▶ _Data supplied_:
□ □ □ □ □

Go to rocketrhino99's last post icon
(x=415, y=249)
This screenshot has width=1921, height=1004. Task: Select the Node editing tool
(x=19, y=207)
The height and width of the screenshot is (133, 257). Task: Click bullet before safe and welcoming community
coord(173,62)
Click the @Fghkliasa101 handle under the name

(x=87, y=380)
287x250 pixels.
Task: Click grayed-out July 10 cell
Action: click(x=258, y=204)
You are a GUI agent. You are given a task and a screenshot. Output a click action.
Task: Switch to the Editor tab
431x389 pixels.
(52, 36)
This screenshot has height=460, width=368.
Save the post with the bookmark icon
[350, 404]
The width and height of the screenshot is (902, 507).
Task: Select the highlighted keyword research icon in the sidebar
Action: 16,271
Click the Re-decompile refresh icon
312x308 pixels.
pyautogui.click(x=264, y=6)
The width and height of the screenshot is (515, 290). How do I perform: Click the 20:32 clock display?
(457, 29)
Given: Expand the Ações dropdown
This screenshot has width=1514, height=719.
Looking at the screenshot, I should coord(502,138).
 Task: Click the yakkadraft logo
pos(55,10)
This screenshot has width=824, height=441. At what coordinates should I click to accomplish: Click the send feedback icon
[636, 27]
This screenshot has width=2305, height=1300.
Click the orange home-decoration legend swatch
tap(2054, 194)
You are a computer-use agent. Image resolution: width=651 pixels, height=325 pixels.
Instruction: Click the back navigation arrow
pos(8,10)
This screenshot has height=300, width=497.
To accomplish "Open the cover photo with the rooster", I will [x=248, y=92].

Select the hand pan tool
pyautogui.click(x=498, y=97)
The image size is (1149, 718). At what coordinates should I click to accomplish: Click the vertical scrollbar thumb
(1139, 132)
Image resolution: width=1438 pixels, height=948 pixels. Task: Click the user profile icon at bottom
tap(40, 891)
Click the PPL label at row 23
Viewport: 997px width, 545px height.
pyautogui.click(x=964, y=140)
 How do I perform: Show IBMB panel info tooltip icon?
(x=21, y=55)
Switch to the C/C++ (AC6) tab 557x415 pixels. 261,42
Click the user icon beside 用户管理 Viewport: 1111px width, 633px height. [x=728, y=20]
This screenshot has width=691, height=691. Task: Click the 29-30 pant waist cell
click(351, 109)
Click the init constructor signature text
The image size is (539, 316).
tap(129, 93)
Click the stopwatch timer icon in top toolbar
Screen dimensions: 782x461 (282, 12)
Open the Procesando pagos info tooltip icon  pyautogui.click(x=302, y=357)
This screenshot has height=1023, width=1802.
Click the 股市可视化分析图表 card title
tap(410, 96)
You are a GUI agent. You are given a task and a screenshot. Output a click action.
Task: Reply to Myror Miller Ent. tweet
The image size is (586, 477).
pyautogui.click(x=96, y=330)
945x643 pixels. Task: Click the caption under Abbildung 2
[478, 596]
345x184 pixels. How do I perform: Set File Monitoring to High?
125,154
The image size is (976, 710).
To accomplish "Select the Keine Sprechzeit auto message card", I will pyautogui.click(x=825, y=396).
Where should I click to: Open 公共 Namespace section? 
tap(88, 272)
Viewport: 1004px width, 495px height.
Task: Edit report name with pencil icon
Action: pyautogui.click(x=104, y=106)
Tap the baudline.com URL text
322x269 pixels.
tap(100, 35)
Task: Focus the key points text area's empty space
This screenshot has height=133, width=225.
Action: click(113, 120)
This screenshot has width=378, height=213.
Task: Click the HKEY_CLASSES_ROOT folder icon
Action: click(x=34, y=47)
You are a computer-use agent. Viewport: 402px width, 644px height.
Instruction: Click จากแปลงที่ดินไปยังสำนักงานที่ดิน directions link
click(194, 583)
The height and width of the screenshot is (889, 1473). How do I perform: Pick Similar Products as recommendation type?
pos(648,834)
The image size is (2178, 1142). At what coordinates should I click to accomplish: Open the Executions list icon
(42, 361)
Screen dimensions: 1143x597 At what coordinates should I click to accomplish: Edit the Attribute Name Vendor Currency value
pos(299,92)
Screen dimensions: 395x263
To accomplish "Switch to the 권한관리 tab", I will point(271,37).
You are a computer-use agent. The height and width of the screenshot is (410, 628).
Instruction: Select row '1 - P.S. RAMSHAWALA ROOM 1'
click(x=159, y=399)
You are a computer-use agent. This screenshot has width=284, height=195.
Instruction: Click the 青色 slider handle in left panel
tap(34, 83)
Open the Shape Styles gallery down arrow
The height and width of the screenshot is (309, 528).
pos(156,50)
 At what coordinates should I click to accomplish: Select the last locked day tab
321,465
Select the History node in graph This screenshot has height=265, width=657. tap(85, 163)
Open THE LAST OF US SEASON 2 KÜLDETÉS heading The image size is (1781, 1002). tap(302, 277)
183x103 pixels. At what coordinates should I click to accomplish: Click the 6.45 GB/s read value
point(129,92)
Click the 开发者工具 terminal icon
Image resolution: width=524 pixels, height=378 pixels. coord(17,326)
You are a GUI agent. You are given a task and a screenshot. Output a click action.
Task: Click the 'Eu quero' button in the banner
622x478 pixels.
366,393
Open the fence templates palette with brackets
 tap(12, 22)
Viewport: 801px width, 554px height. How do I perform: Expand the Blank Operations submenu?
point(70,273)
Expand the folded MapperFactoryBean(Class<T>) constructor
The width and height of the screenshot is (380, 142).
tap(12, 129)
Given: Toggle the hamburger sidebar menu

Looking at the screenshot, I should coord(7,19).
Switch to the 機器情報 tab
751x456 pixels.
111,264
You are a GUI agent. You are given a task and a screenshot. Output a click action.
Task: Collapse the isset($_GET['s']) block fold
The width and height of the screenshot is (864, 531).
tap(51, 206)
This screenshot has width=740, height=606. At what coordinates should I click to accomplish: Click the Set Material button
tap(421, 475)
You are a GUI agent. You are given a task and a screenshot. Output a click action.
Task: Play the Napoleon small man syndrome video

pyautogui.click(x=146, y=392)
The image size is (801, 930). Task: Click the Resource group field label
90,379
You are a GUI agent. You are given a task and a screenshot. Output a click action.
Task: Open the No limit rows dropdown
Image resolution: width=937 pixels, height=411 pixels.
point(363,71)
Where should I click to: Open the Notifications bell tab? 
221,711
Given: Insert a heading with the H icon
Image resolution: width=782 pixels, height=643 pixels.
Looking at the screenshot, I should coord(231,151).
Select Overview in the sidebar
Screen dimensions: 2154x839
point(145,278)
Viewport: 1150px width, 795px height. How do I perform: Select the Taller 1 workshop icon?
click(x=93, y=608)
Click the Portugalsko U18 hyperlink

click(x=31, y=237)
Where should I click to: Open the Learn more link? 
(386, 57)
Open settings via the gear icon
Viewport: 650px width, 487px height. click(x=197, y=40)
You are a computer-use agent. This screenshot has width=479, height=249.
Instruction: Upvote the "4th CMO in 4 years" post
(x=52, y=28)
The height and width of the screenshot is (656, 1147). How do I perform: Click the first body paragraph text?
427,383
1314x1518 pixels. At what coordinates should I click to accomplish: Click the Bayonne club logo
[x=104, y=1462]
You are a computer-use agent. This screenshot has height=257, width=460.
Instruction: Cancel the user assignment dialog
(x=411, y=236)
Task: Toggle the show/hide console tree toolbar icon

□ □ □ □ □

▶ _Exercise task_:
Copy out the whole listing above word for word, keeping every line.

▶ _Completed exercise_:
Go to rocketrhino99's last post icon
(x=415, y=249)
This screenshot has width=1921, height=1004. Task: Select the Node editing tool
(x=19, y=207)
The height and width of the screenshot is (133, 257). Task: Click bullet before safe and welcoming community
coord(173,62)
Click the @Fghkliasa101 handle under the name

(x=87, y=380)
287x250 pixels.
Task: Click grayed-out July 10 cell
Action: click(x=258, y=204)
You are a GUI agent. You are given a task and a screenshot. Output a click action.
Task: Switch to the Editor tab
431x389 pixels.
(52, 36)
This screenshot has height=460, width=368.
Save the post with the bookmark icon
[350, 404]
The width and height of the screenshot is (902, 507).
Task: Select the highlighted keyword research icon in the sidebar
Action: 16,271
Click the Re-decompile refresh icon
312x308 pixels.
pyautogui.click(x=264, y=6)
The width and height of the screenshot is (515, 290). How do I perform: Click the 20:32 clock display?
(457, 29)
Given: Expand the Ações dropdown
This screenshot has width=1514, height=719.
Looking at the screenshot, I should coord(502,138).
 Task: Click the yakkadraft logo
pos(55,10)
This screenshot has width=824, height=441. At what coordinates should I click to accomplish: Click the send feedback icon
[636, 27]
This screenshot has width=2305, height=1300.
Click the orange home-decoration legend swatch
tap(2054, 194)
You are a computer-use agent. Image resolution: width=651 pixels, height=325 pixels.
Instruction: Click the back navigation arrow
pos(8,10)
This screenshot has height=300, width=497.
To accomplish "Open the cover photo with the rooster", I will [x=248, y=92].

Select the hand pan tool
pyautogui.click(x=498, y=97)
The image size is (1149, 718). At what coordinates should I click to accomplish: Click the vertical scrollbar thumb
(1139, 132)
Image resolution: width=1438 pixels, height=948 pixels. Task: Click the user profile icon at bottom
tap(40, 891)
Click the PPL label at row 23
Viewport: 997px width, 545px height.
pyautogui.click(x=964, y=140)
 How do I perform: Show IBMB panel info tooltip icon?
(x=21, y=55)
Switch to the C/C++ (AC6) tab 557x415 pixels. 261,42
Click the user icon beside 用户管理 Viewport: 1111px width, 633px height. [x=728, y=20]
This screenshot has width=691, height=691. Task: Click the 29-30 pant waist cell
click(351, 109)
Click the init constructor signature text
The image size is (539, 316).
tap(129, 93)
Click the stopwatch timer icon in top toolbar
Screen dimensions: 782x461 (282, 12)
Open the Procesando pagos info tooltip icon  pyautogui.click(x=302, y=357)
This screenshot has height=1023, width=1802.
Click the 股市可视化分析图表 card title
tap(410, 96)
You are a GUI agent. You are given a task and a screenshot. Output a click action.
Task: Reply to Myror Miller Ent. tweet
The image size is (586, 477).
pyautogui.click(x=96, y=330)
945x643 pixels. Task: Click the caption under Abbildung 2
[478, 596]
345x184 pixels. How do I perform: Set File Monitoring to High?
125,154
The image size is (976, 710).
To accomplish "Select the Keine Sprechzeit auto message card", I will pyautogui.click(x=825, y=396).
Where should I click to: Open 公共 Namespace section? 
tap(88, 272)
Viewport: 1004px width, 495px height.
Task: Edit report name with pencil icon
Action: pyautogui.click(x=104, y=106)
Tap the baudline.com URL text
322x269 pixels.
tap(100, 35)
Task: Focus the key points text area's empty space
This screenshot has height=133, width=225.
Action: click(113, 120)
This screenshot has width=378, height=213.
Task: Click the HKEY_CLASSES_ROOT folder icon
Action: click(x=34, y=47)
You are a computer-use agent. Viewport: 402px width, 644px height.
Instruction: Click จากแปลงที่ดินไปยังสำนักงานที่ดิน directions link
click(194, 583)
The height and width of the screenshot is (889, 1473). How do I perform: Pick Similar Products as recommendation type?
pos(648,834)
The image size is (2178, 1142). At what coordinates should I click to accomplish: Open the Executions list icon
(42, 361)
Screen dimensions: 1143x597 At what coordinates should I click to accomplish: Edit the Attribute Name Vendor Currency value
pos(299,92)
Screen dimensions: 395x263
To accomplish "Switch to the 권한관리 tab", I will point(271,37).
You are a computer-use agent. The height and width of the screenshot is (410, 628).
Instruction: Select row '1 - P.S. RAMSHAWALA ROOM 1'
click(x=159, y=399)
You are a computer-use agent. This screenshot has width=284, height=195.
Instruction: Click the 青色 slider handle in left panel
tap(34, 83)
Open the Shape Styles gallery down arrow
The height and width of the screenshot is (309, 528).
pos(156,50)
 At what coordinates should I click to accomplish: Select the last locked day tab
321,465
Select the History node in graph This screenshot has height=265, width=657. tap(85, 163)
Open THE LAST OF US SEASON 2 KÜLDETÉS heading The image size is (1781, 1002). tap(302, 277)
183x103 pixels. At what coordinates should I click to accomplish: Click the 6.45 GB/s read value
point(129,92)
Click the 开发者工具 terminal icon
Image resolution: width=524 pixels, height=378 pixels. coord(17,326)
You are a GUI agent. You are given a task and a screenshot. Output a click action.
Task: Click the 'Eu quero' button in the banner
622x478 pixels.
366,393
Open the fence templates palette with brackets
 tap(12, 22)
Viewport: 801px width, 554px height. How do I perform: Expand the Blank Operations submenu?
point(70,273)
Expand the folded MapperFactoryBean(Class<T>) constructor
The width and height of the screenshot is (380, 142).
tap(12, 129)
Given: Toggle the hamburger sidebar menu

Looking at the screenshot, I should coord(7,19).
Switch to the 機器情報 tab
751x456 pixels.
111,264
You are a GUI agent. You are given a task and a screenshot. Output a click action.
Task: Collapse the isset($_GET['s']) block fold
The width and height of the screenshot is (864, 531).
tap(51, 206)
This screenshot has width=740, height=606. At what coordinates should I click to accomplish: Click the Set Material button
tap(421, 475)
You are a GUI agent. You are given a task and a screenshot. Output a click action.
Task: Play the Napoleon small man syndrome video

pyautogui.click(x=146, y=392)
The image size is (801, 930). Task: Click the Resource group field label
90,379
You are a GUI agent. You are given a task and a screenshot. Output a click action.
Task: Open the No limit rows dropdown
Image resolution: width=937 pixels, height=411 pixels.
point(363,71)
Where should I click to: Open the Notifications bell tab? 
221,711
Given: Insert a heading with the H icon
Image resolution: width=782 pixels, height=643 pixels.
Looking at the screenshot, I should coord(231,151).
Select Overview in the sidebar
Screen dimensions: 2154x839
point(145,278)
Viewport: 1150px width, 795px height. How do I perform: Select the Taller 1 workshop icon?
click(x=93, y=608)
Click the Portugalsko U18 hyperlink

click(x=31, y=237)
Where should I click to: Open the Learn more link? 
(386, 57)
Open settings via the gear icon
Viewport: 650px width, 487px height. click(x=197, y=40)
You are a computer-use agent. This screenshot has width=479, height=249.
Instruction: Upvote the "4th CMO in 4 years" post
(x=52, y=28)
The height and width of the screenshot is (656, 1147). How do I perform: Click the first body paragraph text?
427,383
1314x1518 pixels. At what coordinates should I click to accomplish: Click the Bayonne club logo
[x=104, y=1462]
You are a computer-use agent. This screenshot has height=257, width=460.
Instruction: Cancel the user assignment dialog
(x=411, y=236)
Task: Toggle the show/hide console tree toolbar icon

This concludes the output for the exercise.